PASSAGE:
***

Intercolegial de Baile is a popular dance competition held every year in several cities of Mexico. The competition was born in 1987 in Mexico City. It is divided in two rounds: Region and National, and also in three categories: Kids, Junior and Senior.

Region 

The first round starts in 7 regions of Mexico:
Centro: Host- Mexico City.
El Bajio: Host- Querétaro.
La Fuerza del Norte: Host- Monterrey.
Occidente: Host- Guadalajara.
Oriente Sur: Host- Veracruz
Reto Peninsula: Host- Mérida

From this round, the Top 15 groups (from each category) of the competition, pass to the next round.

National 
The 15 best groups of the country compete in the grand finale in Mexico City, (as of 2006, national competitions are held in different cities).
From here on, the competition gets bigger and bigger, until the final day.
At the end of the Competition, they give Special Awards that are:

 Best Idea- The Idea that had a storyline and was well developed from start to finish
 Friendship- The group that has the most fun and holds a great friendship with the rest of the groups. This award is decided by the contestants themselves.

***

EXTRACTED INFORMATION:
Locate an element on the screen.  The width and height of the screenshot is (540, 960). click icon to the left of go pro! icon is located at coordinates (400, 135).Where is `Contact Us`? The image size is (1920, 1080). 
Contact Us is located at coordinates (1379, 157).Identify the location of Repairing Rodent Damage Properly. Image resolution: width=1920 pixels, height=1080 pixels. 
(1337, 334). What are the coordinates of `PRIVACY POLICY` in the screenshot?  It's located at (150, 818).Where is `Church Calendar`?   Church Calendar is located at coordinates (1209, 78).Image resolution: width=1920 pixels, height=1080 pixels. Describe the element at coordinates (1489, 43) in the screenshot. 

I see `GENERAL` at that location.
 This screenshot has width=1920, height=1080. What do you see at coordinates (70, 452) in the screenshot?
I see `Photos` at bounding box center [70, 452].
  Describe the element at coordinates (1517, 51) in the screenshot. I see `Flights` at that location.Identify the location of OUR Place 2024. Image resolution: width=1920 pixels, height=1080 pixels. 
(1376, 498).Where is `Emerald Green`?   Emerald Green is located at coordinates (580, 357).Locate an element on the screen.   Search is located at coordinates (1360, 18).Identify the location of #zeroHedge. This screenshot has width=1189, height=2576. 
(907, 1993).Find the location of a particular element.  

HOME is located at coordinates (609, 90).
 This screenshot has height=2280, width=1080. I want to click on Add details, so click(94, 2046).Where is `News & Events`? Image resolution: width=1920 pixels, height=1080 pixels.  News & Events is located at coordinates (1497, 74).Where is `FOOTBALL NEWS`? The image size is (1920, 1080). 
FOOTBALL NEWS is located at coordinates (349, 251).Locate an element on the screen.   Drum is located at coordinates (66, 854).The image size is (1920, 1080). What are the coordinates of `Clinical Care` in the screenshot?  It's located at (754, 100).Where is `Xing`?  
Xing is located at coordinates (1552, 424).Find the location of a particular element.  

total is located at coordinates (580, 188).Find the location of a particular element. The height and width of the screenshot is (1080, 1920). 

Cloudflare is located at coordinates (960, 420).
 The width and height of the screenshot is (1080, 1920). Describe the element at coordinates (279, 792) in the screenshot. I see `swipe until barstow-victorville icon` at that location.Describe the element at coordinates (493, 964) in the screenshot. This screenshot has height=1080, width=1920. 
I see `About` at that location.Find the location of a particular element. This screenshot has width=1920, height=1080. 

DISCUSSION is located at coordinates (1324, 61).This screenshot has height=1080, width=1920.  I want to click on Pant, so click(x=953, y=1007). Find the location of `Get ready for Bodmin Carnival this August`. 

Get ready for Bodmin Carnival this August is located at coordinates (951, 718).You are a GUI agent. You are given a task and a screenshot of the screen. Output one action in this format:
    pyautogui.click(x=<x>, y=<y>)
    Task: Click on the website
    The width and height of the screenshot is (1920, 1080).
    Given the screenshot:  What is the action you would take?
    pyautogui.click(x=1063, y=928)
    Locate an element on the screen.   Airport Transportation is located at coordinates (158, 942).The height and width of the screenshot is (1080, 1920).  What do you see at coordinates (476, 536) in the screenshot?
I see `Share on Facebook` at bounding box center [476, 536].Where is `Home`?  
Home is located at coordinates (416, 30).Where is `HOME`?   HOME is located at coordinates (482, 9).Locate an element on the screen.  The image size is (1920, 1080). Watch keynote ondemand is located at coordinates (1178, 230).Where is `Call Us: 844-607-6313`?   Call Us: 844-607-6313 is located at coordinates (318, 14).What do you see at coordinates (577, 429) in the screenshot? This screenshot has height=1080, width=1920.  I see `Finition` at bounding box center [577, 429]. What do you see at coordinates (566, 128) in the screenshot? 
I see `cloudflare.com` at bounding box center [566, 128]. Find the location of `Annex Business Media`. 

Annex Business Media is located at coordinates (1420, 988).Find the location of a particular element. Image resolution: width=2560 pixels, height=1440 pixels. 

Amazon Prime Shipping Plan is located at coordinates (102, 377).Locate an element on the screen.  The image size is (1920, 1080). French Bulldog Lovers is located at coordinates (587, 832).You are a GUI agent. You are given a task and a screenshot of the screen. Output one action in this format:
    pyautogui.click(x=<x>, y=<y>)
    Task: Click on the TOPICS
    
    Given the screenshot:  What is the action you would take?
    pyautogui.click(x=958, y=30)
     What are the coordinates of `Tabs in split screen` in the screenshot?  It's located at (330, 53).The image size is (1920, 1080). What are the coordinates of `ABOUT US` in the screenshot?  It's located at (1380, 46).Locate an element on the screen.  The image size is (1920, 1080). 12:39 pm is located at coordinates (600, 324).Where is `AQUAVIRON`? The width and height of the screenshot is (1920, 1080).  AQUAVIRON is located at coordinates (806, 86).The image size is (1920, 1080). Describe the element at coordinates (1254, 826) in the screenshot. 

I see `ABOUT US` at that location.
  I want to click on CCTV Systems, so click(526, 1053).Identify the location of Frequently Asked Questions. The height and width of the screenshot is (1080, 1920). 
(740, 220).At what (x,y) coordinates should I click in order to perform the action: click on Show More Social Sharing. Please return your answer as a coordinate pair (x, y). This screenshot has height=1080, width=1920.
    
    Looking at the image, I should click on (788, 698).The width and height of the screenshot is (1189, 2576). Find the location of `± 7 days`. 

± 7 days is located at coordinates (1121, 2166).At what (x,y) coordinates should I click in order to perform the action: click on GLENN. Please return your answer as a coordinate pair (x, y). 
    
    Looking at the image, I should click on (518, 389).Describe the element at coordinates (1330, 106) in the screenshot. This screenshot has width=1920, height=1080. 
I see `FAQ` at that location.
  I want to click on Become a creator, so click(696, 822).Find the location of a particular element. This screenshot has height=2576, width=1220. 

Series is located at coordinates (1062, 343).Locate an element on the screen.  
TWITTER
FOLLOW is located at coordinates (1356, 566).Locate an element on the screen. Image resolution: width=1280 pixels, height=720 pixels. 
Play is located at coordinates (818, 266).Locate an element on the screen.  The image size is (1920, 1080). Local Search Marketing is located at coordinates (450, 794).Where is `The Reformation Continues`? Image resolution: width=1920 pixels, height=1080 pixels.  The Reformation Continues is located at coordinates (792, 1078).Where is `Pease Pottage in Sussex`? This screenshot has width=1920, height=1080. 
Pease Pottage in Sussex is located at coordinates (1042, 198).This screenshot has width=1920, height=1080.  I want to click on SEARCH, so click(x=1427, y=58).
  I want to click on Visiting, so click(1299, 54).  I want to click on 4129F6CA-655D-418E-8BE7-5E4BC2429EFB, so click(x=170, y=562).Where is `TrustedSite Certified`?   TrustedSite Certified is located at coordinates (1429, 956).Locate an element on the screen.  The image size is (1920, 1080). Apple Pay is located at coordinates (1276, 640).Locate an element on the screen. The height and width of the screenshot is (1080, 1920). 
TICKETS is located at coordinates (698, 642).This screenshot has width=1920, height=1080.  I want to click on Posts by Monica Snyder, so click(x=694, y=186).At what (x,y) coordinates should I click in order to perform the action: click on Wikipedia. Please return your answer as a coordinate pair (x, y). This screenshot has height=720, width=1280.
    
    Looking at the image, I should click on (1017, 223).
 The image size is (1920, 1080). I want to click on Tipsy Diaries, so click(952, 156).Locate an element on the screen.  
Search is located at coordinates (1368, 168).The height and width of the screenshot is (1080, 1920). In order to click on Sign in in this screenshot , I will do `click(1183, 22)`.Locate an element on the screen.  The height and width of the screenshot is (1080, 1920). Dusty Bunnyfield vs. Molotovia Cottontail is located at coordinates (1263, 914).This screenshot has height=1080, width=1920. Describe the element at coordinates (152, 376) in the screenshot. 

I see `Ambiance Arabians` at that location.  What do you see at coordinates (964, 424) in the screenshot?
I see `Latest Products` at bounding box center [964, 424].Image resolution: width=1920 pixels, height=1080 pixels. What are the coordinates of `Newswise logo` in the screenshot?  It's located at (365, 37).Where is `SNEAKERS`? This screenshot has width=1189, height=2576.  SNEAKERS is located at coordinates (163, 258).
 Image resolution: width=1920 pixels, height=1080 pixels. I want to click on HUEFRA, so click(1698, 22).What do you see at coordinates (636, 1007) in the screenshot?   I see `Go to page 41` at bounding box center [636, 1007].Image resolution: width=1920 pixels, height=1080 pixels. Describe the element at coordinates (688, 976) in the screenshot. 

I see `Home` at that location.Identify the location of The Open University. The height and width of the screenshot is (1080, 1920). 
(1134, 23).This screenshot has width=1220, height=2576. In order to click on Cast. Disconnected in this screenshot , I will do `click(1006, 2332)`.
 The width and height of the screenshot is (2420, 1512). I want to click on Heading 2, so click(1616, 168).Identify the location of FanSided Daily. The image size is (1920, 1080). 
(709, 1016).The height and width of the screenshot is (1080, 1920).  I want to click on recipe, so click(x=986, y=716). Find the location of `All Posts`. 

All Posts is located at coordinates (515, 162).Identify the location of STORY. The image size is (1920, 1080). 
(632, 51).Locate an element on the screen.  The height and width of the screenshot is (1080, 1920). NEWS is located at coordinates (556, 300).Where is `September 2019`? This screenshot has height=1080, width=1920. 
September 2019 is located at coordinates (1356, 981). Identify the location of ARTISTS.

***

WHAT TO WORK ON:
**A)** In the passage about the Intercolegial de Baile, who decides the Friendship award?
**B)** Continue the passage about the Intercolegial de Baile from its last sentence.
The entries are not needed for this work.

TASK RESPONSES:
**A)** The contestants themselves decide it.

**B)**
 Best Image- The best image and clothing
 Best Crowd- The crowd from the city that most cheered or is more active
 United Award- The most united group
 Best Message- The group that gave the best message to the audience with their routine

Records and firsts 

In 2006, Intercolegial de Baile broke records:
 180 groups competed.
 3,000 contestants from 36 cities of Mexico.
 22,000 people on the event
 First time 10 groups of each category competed on the Grand Finale.
 First time the Finale was not held in Mexico City.
 In 2006, Xalapa became a host of Intercolegial de Baile.
 The national competition was held in Acapulco.
2007 also had records and firsts:
 Querétaro became a host of Intercolegial de Baile.
 First time a National Competition of Kids Category.
 2,800 contestants from 31 cities of Mexico
 Cancún became a host for Intercolegial de Baile.
 The national competition was held in Veracruz.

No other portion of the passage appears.